Todos guardaron silencio, pensativos. A la puerta del living gemía plañideramene un pequeño “tarpoil”, que quería reunirse con los seres humanos, grandes y perfectos... pero el Dr. Gali había cerrado la puerta.

 

CAPITULO II

 

LA ESPERA

 

Terminada la reunión, los seis jóvenes se despidieron a la puerta de la casa del doctor Gali.

Adiós, Jorge —dijo Gómez Pons—. Adiós, Marga. Arturo y yo acompañamos a estos dos —e indicó a los dos madrileños— que se alojan en mi casa.

Tras estrecharse todos la mano, los cuatro jóvenes se alejaron por una cinta móvil. Marga y Jorge quedaron solos.

—¿Me acompañas, Jorge? —le preguntó Marga.

—¿Dónde vives?

— ...En Esplugas.

—Un poco lejos es para ir a pie —observó Jorge—. Vamos a Lesseps a tomar un helitaxi.

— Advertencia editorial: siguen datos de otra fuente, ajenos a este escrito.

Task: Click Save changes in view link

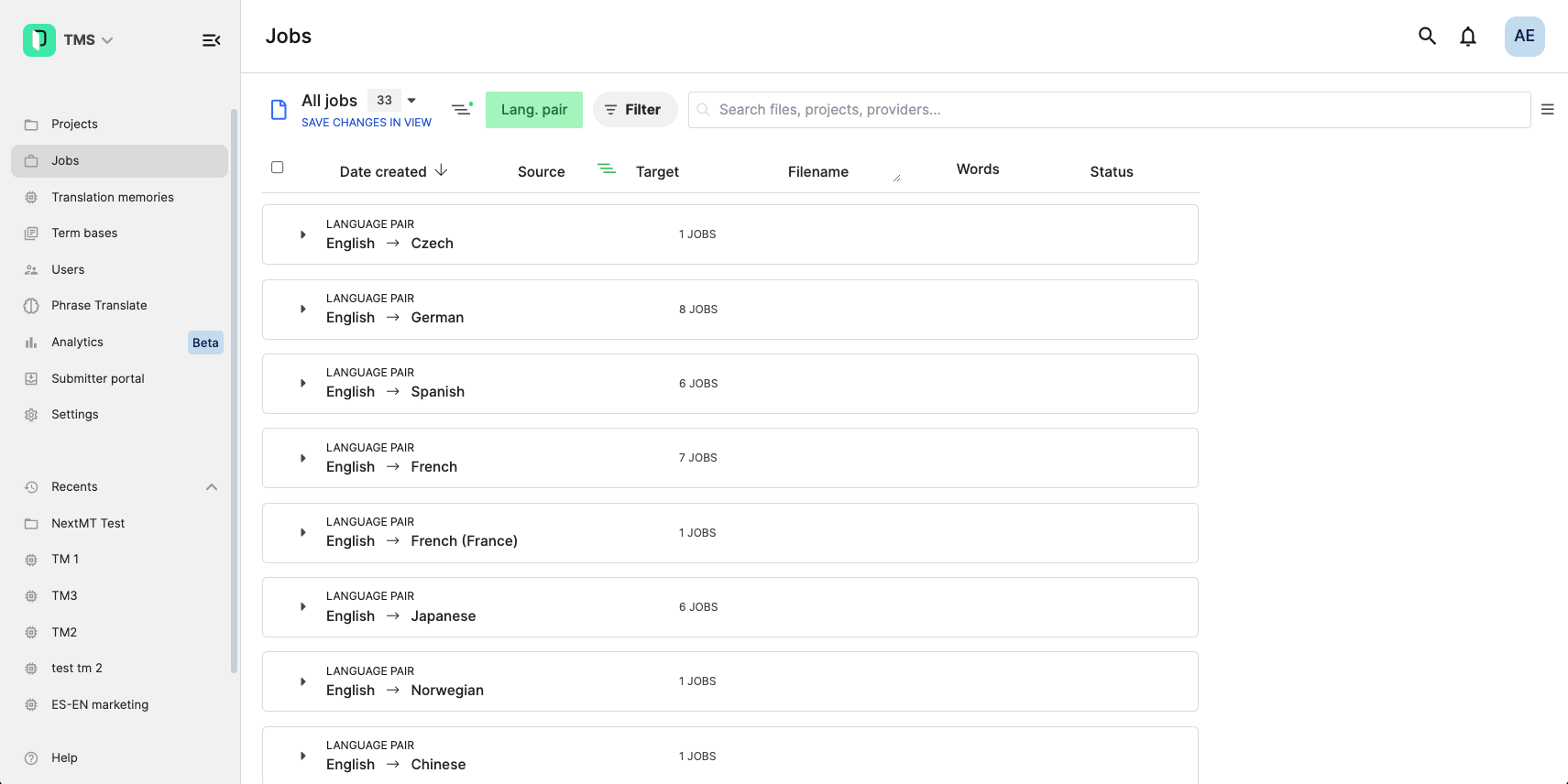Action: point(366,123)
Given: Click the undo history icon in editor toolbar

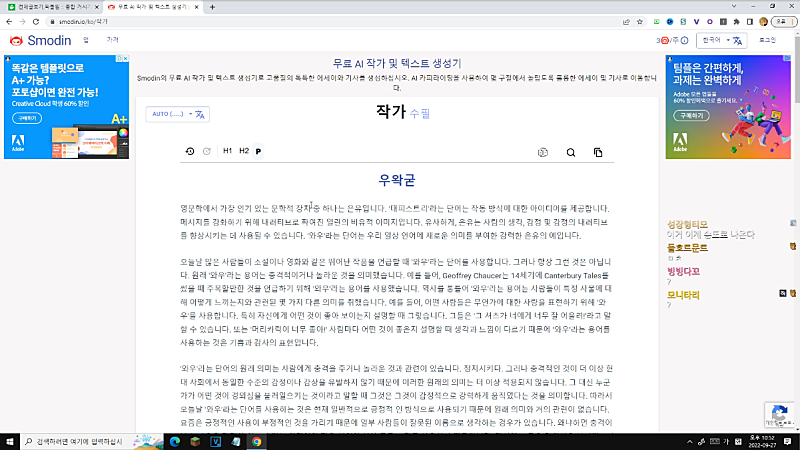Looking at the screenshot, I should (190, 152).
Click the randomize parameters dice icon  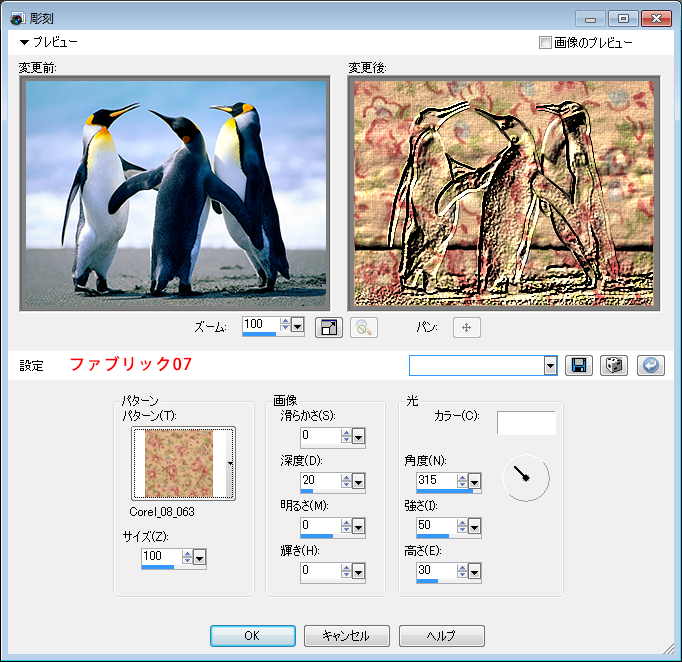(x=613, y=365)
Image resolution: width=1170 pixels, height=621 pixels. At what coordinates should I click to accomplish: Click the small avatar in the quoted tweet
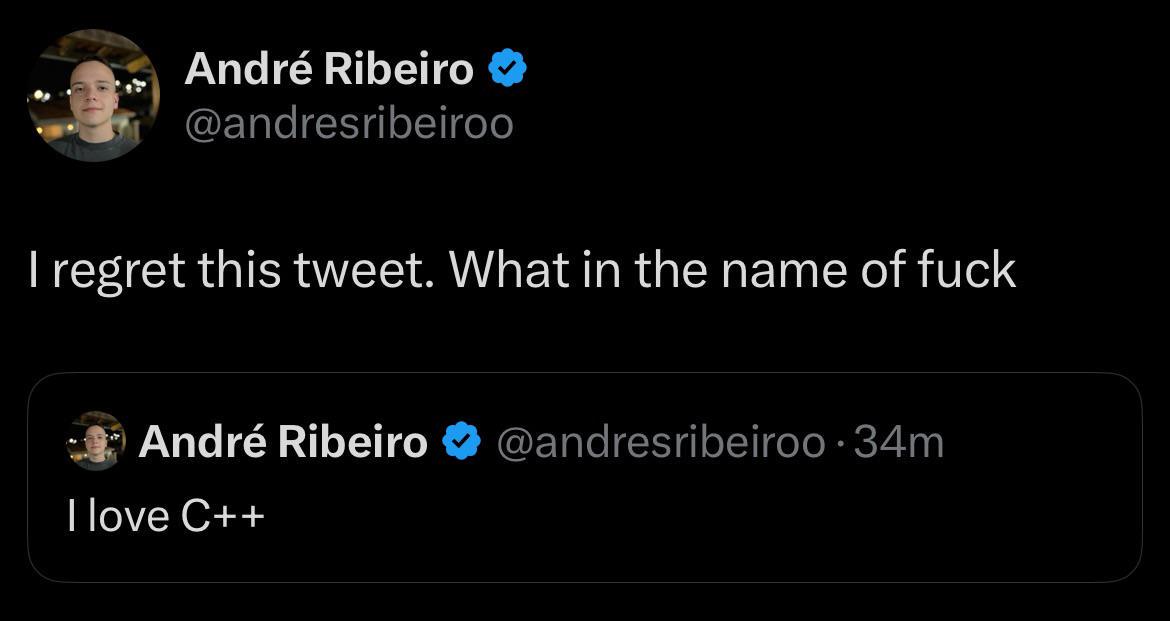(96, 441)
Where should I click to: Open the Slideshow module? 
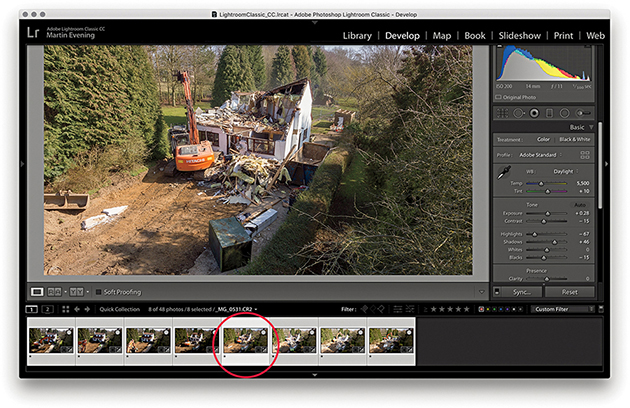point(519,36)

A los pocos minutos, Jorge hacía señas a un helitaxi en la parada de la plaza de Lesseps. Cómodamente arrellenados en las butacas traseras, vieron cómo las brillantes luces de neón de la plaza se hundían bajo ellos “El helitaxi casi rozó el campanario de la iglesia, y luego puso rumbo al Oeste, obedeciendo las indicaciones que le había dado Jorge.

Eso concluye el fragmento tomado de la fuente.